(wanted to share this piece I wrote in ’06, two months out of college, because I think it still rings true)
A google used to mean a word of infinite possibilities. It was the childhood answer to a number contest. It was the Phantom Toolbooth’s answer to the end all be all of addition. It was the silencer with a symbol that told us we could never add to find the right answer. Now it is the name of a website, and, in my opinion, an appropriate name to this new era we are surfing into.
We can http://www.google.com a million gateways to endless amounts of any information we might need to know. Here is the site that can answer all of our questions. We can find sex, common loneliness, song lyrics, bank statements, and our college roomate’s new address. This wireless site links us to one another, or to those who have internet access. What does one do with all this information in front of them? How can we be satisfied with any answer when we know in .01 seconds we can find a dozen other answers?

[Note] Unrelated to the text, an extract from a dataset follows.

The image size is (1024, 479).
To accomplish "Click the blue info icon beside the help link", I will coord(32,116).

This problem echoes throughout every aspect of our postmodern lives. Richard Powers, a brilliant author, stated that we as people “tend to feel more overwhelmed than unhappy.” Unhappiness can be solved because another possibility awaits us with the next click. People are now transient and forever dissatisfied. Today people switch careers almost as often as other’s change their hair color. We can easily remake ourselves but at the same time anyone can track our trail. Anyone who once owned a cell phone, used a computer, or had a bank account can never completely leave an old self, an old life behind.
We can inherit each others’ past lives and claim them as our own. Every time our boss gives us a blackberry, or each time we use another computer, we are mirroring millions of variations of the same theme that haunts us. Then a letter is changed, another chord is struck, and we feel ourselves unraveling into another story. Somehow we are continuously narrating the future, while dragging the past behind us. These two oppositions of past and future leave us in the purgatory of the present.

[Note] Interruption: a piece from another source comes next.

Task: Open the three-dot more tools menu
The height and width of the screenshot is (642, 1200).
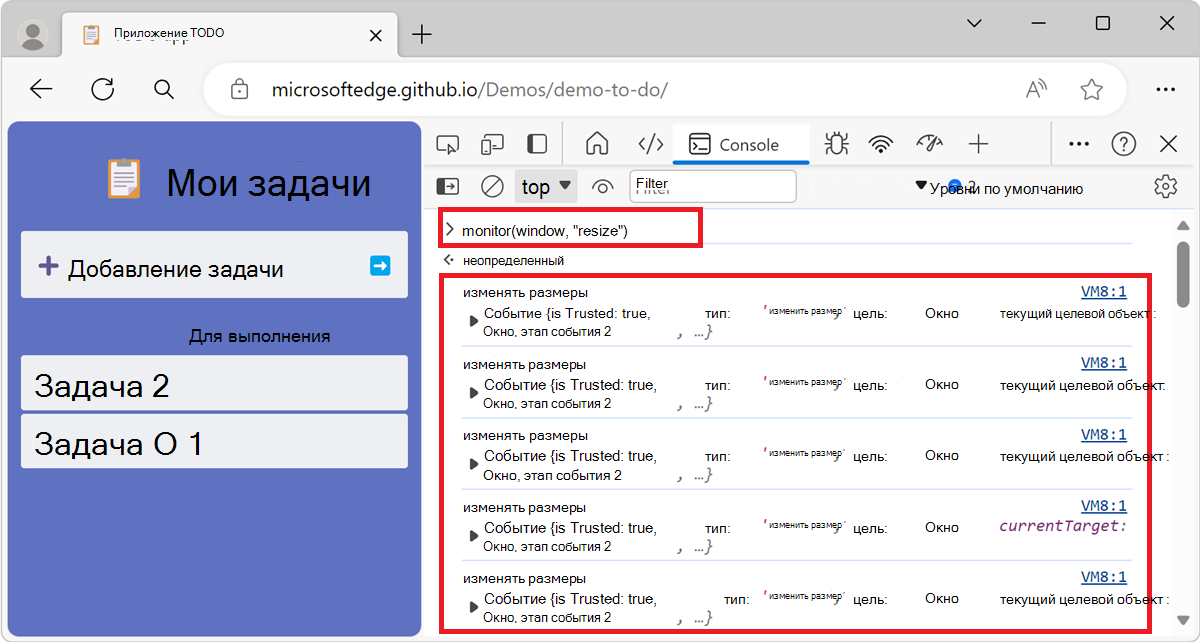Action: click(1078, 143)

As I stand at the crossroads of my own life, I join the vast amounts of those who are in awe of all our options: Where should I move? What career should I pick? Who should I spend the rest of my life with? Even, “what kind of person do I want to be,” can lead to an answer that equals Google; inside each person and choice live a million unlived lives that are pure fantasy.

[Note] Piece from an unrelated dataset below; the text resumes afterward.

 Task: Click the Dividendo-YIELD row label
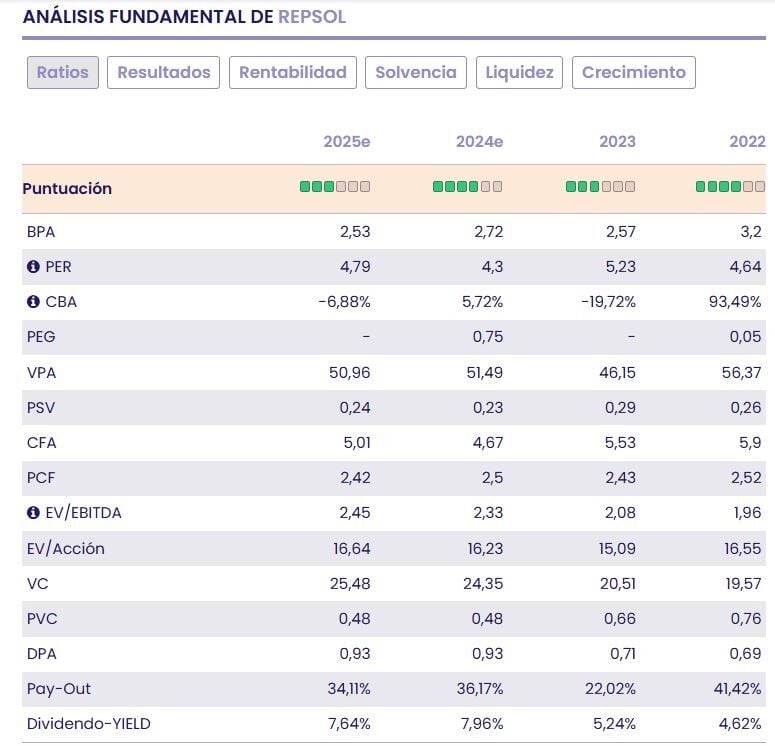pos(89,724)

At one point in time, those lives might have been implied but weren’t at your fingertips, standing right in front of you (or beneath/next/across/down the street from you). Many of these unlived lives weren’t within our grasp because of uncontrollable factors that dictated choice and possibility. In the literary sense, people were working within some imposed structure. Now we are not functioning between two immobile binaries, but walking along the seam of meaningless meaning. What once seemed liberating is now a blur of overwhelming dissatisfaction. The structure has exploded, and we are left with Google.